[Collected data]
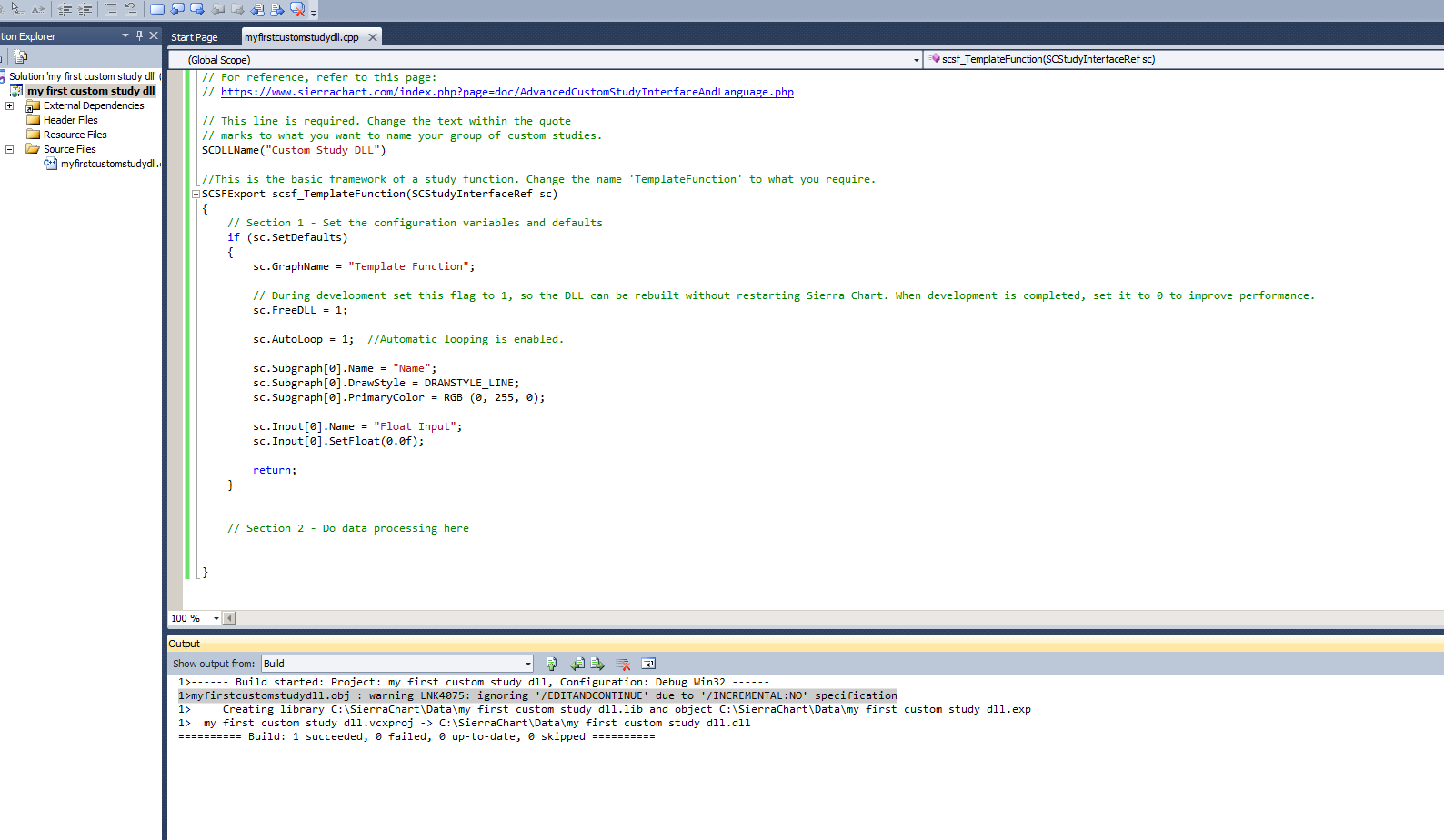
Task: Toggle auto-hide pin on Solution Explorer
Action: (139, 35)
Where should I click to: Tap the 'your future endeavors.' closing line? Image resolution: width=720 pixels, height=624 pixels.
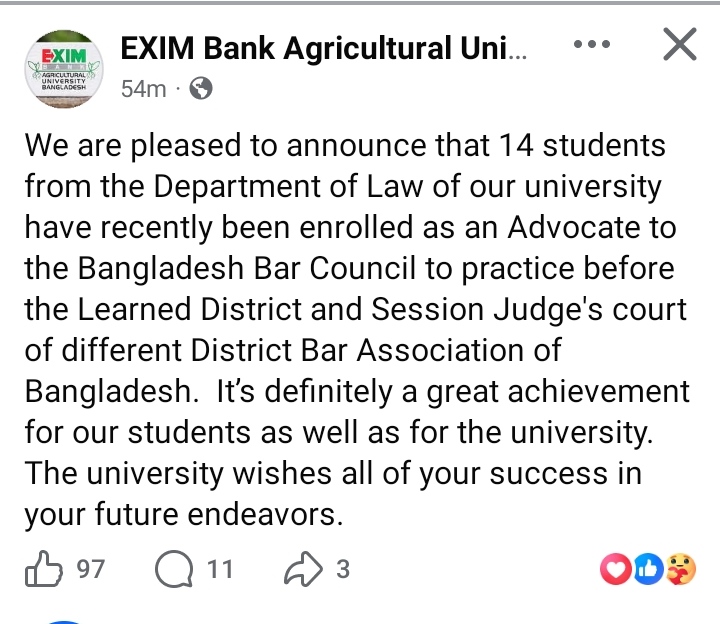pyautogui.click(x=184, y=515)

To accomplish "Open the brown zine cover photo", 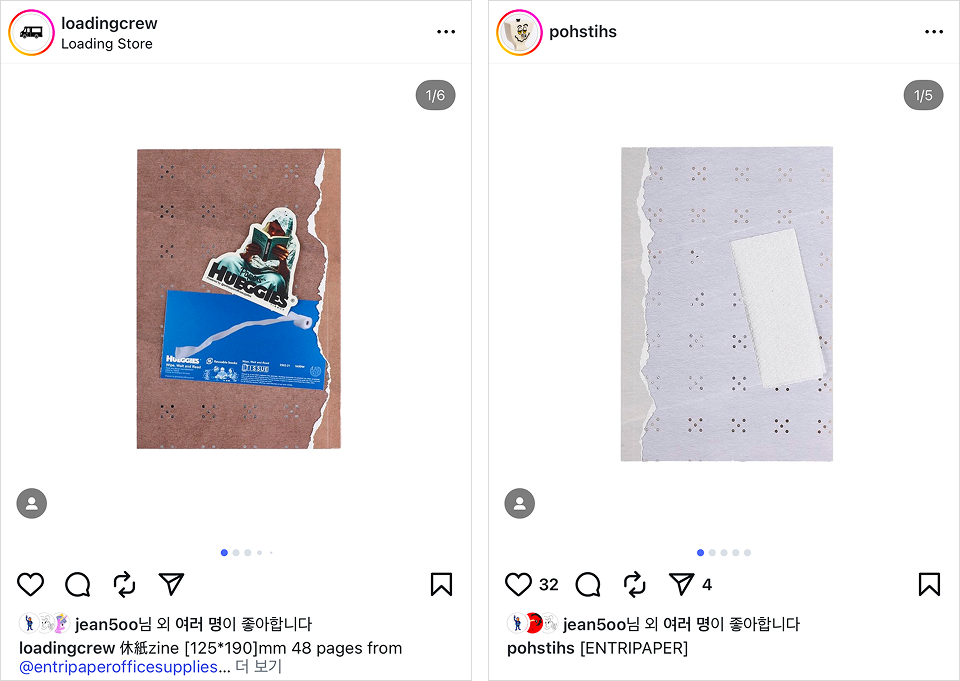I will [x=239, y=298].
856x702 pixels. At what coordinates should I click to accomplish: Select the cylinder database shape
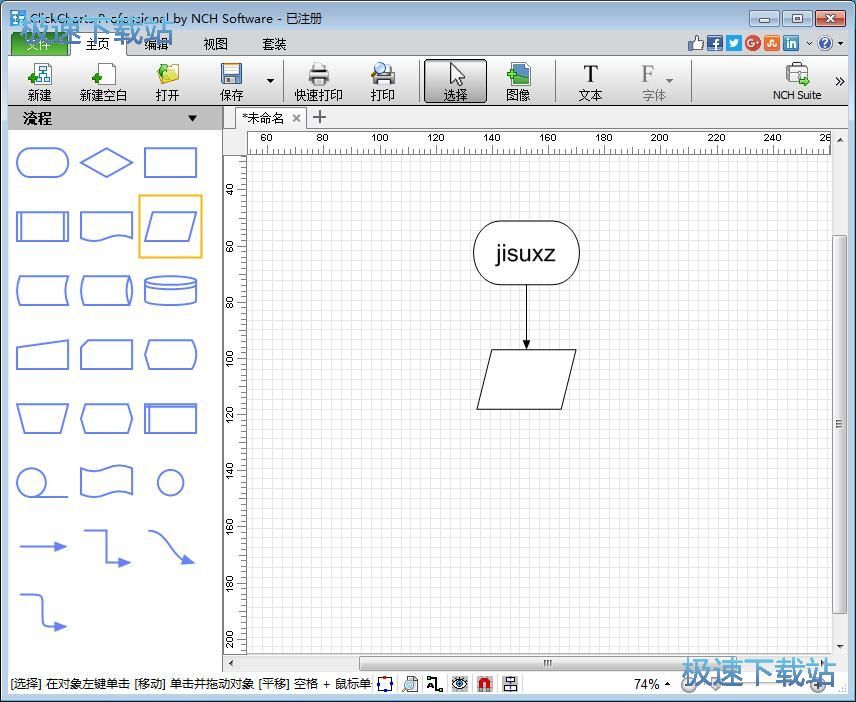click(x=170, y=290)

Task item |
Set down again, exactly, the lines from the one with "856x702 pixels. At" to the last line of the data, both included and pictures excluded.

Exercise solution |
856x702 pixels. At what coordinates should I click to accomplish: Select the cylinder database shape
click(x=170, y=290)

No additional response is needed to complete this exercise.